I’m too shaken to notice the glint in her eye, or maybe I think it’s anger. But when we get to the front desk and there’s a bouquet waiting for her, I see what he meant by his gift.

He knows where we’re staying. It’s a threat. Run. Run. There are no knitting needles this time, you need to run.

She strokes one of the flowers. “When did these arrive?” she asks the concierge.

“Around eleven thirty,” she says.

“Hmm.” Mom plucks the envelope off the marble counter and flicks it open, pulling out the little card. I peer around her shoulder to read it.

One word: Dinner?

“Would you like me to have someone bring the flowers up to your suite?”

Mom shakes her head. “My daughter will take them. Thank you.”

I don’t want to touch them, but I do as I’m told. She’s still holding the card as we get to the elevator, rubbing it between her fingers like it’s something soft and secret. I press the button, waiting until the doors swish closed to turn to her.

“Why are you smiling?” I demand.

She looks over to the flowers in my hands and presses the fingers with the card still clutched in it to her lips. “They’re foxgloves,” she says.

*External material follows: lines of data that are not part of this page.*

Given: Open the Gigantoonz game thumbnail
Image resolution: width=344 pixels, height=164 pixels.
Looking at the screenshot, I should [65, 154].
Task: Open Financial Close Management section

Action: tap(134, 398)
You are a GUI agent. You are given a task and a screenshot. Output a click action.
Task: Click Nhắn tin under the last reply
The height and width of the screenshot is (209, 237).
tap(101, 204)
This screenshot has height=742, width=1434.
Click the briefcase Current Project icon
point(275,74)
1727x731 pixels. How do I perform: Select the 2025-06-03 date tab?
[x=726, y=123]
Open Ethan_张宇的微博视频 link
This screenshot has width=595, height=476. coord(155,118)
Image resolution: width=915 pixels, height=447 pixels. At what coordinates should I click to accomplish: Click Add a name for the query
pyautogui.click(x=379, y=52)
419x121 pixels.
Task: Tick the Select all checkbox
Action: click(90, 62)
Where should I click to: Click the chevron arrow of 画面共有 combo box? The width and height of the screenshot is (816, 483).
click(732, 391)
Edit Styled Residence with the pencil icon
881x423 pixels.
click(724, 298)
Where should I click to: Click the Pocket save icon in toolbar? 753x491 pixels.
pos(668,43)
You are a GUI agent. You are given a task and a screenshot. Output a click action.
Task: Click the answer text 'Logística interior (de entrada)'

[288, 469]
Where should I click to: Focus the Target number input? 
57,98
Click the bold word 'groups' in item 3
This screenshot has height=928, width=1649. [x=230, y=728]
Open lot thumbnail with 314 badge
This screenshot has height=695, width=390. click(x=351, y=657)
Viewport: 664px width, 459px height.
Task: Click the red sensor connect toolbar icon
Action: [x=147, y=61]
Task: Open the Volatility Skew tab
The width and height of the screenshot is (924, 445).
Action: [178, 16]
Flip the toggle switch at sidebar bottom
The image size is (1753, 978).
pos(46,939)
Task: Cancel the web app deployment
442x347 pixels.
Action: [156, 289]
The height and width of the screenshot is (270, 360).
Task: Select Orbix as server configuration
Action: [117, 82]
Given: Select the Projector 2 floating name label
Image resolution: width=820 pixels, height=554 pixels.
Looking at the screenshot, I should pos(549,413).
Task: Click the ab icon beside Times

Heat crawls in my face because I feel like she’s laughing at a joke I don’t know. A joke they know.

“They mean deception.” She plucks one of the flowers out of the vase. Then she laughs. And it’s not a fake laugh. It’s her real laugh, surprised and little wry. Like she can’t believe it.

The elevator doors slide open. She sweeps forward. I stay stuck in place.

She doesn’t notice she’s left me behind.